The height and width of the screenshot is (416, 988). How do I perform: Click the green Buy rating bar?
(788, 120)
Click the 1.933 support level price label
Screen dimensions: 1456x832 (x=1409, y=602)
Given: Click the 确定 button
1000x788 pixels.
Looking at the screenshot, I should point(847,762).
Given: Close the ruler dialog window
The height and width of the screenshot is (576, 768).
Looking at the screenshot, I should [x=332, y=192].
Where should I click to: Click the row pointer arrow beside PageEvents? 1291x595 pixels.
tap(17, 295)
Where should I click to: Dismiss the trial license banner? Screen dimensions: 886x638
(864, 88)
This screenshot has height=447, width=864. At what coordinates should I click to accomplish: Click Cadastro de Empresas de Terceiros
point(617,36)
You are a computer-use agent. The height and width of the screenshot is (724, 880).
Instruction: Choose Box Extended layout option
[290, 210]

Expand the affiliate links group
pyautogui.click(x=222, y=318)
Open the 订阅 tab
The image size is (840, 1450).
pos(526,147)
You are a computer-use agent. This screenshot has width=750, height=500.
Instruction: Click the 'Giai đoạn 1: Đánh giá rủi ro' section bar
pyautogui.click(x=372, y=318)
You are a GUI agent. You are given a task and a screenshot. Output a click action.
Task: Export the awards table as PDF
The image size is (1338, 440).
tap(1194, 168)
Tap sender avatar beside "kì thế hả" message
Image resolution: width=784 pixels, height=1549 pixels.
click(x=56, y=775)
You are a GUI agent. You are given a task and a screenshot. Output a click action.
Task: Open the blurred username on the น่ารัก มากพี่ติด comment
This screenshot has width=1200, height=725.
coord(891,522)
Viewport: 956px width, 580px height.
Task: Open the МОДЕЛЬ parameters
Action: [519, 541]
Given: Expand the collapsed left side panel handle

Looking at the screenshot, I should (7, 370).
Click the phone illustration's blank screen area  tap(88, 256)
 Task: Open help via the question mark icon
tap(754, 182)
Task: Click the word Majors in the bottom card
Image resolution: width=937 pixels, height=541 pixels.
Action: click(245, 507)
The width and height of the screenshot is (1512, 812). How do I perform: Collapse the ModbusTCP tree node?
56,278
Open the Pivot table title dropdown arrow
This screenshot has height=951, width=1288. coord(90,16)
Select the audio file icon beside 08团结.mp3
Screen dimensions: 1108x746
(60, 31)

◇ ◇ ◇ ◇

● **What is required**
Show each line from the entries above that contains the word "Where", copying the whole line.

● **Response to the task**
Where should I click to: Click the row pointer arrow beside PageEvents? 1291x595 pixels.
Where should I click to: Dismiss the trial license banner? Screen dimensions: 886x638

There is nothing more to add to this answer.